What to produce — A complete, word-for-word restatement of the entries is needed.

Records from a collection:
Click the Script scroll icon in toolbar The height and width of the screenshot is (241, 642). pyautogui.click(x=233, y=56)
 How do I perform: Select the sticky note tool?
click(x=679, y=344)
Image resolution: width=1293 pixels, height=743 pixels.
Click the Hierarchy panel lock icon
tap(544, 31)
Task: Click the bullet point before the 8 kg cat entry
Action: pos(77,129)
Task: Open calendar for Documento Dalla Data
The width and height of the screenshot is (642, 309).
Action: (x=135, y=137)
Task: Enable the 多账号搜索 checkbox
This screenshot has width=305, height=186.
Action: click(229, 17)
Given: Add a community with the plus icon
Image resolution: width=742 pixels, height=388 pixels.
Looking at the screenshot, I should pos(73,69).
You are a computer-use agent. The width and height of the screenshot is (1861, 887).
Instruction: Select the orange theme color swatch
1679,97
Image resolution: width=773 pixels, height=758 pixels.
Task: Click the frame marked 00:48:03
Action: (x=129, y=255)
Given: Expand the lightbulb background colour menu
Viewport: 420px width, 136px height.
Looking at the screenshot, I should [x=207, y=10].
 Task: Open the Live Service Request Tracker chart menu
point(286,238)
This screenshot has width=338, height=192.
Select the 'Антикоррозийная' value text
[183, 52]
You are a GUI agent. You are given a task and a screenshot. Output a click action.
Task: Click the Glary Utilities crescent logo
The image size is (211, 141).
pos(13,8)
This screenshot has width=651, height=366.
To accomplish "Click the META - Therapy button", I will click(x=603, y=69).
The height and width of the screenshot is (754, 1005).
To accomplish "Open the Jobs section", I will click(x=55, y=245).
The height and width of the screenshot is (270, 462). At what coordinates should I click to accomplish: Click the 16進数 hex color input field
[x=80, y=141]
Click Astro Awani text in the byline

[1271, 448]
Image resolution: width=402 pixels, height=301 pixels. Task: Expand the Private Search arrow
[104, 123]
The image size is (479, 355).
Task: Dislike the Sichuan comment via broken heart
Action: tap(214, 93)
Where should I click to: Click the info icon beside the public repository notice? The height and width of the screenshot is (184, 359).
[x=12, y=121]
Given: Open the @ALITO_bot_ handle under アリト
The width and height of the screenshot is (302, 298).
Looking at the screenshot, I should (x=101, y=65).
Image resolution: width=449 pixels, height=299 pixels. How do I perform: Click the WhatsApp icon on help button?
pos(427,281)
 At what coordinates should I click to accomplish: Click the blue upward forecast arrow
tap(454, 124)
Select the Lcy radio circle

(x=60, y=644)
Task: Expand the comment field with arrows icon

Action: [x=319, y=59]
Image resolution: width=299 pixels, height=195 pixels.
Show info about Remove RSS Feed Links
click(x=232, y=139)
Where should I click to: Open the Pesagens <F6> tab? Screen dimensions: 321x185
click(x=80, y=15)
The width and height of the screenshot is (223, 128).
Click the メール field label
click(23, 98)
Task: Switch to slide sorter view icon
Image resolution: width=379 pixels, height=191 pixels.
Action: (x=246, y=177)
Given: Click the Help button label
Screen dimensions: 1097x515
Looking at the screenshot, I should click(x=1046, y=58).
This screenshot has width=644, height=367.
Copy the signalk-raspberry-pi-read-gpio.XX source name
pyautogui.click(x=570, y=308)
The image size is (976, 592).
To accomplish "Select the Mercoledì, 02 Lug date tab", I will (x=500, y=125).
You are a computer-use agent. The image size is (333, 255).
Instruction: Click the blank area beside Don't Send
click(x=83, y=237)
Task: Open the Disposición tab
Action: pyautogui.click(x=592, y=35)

Response to this exercise —
Click the Script scroll icon in toolbar The height and width of the screenshot is (241, 642). pyautogui.click(x=233, y=56)
 How do I perform: Select the sticky note tool?
click(x=679, y=344)
Image resolution: width=1293 pixels, height=743 pixels.
Click the Hierarchy panel lock icon
tap(544, 31)
Task: Click the bullet point before the 8 kg cat entry
Action: pos(77,129)
Task: Open calendar for Documento Dalla Data
The width and height of the screenshot is (642, 309).
Action: (x=135, y=137)
Task: Enable the 多账号搜索 checkbox
This screenshot has width=305, height=186.
Action: click(229, 17)
Given: Add a community with the plus icon
Image resolution: width=742 pixels, height=388 pixels.
Looking at the screenshot, I should pos(73,69).
You are a computer-use agent. The width and height of the screenshot is (1861, 887).
Instruction: Select the orange theme color swatch
1679,97
Image resolution: width=773 pixels, height=758 pixels.
Task: Click the frame marked 00:48:03
Action: (x=129, y=255)
Given: Expand the lightbulb background colour menu
Viewport: 420px width, 136px height.
Looking at the screenshot, I should [x=207, y=10].
 Task: Open the Live Service Request Tracker chart menu
point(286,238)
This screenshot has width=338, height=192.
Select the 'Антикоррозийная' value text
[183, 52]
You are a GUI agent. You are given a task and a screenshot. Output a click action.
Task: Click the Glary Utilities crescent logo
The image size is (211, 141).
pos(13,8)
This screenshot has width=651, height=366.
To accomplish "Click the META - Therapy button", I will click(x=603, y=69).
The height and width of the screenshot is (754, 1005).
To accomplish "Open the Jobs section", I will click(x=55, y=245).
The height and width of the screenshot is (270, 462). At what coordinates should I click to accomplish: Click the 16進数 hex color input field
[x=80, y=141]
Click Astro Awani text in the byline

[1271, 448]
Image resolution: width=402 pixels, height=301 pixels. Task: Expand the Private Search arrow
[104, 123]
The image size is (479, 355).
Task: Dislike the Sichuan comment via broken heart
Action: tap(214, 93)
Where should I click to: Click the info icon beside the public repository notice? The height and width of the screenshot is (184, 359).
[x=12, y=121]
Given: Open the @ALITO_bot_ handle under アリト
The width and height of the screenshot is (302, 298).
Looking at the screenshot, I should (x=101, y=65).
Image resolution: width=449 pixels, height=299 pixels. How do I perform: Click the WhatsApp icon on help button?
pos(427,281)
 At what coordinates should I click to accomplish: Click the blue upward forecast arrow
tap(454, 124)
Select the Lcy radio circle

(x=60, y=644)
Task: Expand the comment field with arrows icon

Action: [x=319, y=59]
Image resolution: width=299 pixels, height=195 pixels.
Show info about Remove RSS Feed Links
click(x=232, y=139)
Where should I click to: Open the Pesagens <F6> tab? Screen dimensions: 321x185
click(x=80, y=15)
The width and height of the screenshot is (223, 128).
Click the メール field label
click(23, 98)
Task: Switch to slide sorter view icon
Image resolution: width=379 pixels, height=191 pixels.
Action: (x=246, y=177)
Given: Click the Help button label
Screen dimensions: 1097x515
Looking at the screenshot, I should click(x=1046, y=58).
This screenshot has width=644, height=367.
Copy the signalk-raspberry-pi-read-gpio.XX source name
pyautogui.click(x=570, y=308)
The image size is (976, 592).
To accomplish "Select the Mercoledì, 02 Lug date tab", I will (x=500, y=125).
You are a computer-use agent. The image size is (333, 255).
Instruction: Click the blank area beside Don't Send
click(x=83, y=237)
Task: Open the Disposición tab
Action: pyautogui.click(x=592, y=35)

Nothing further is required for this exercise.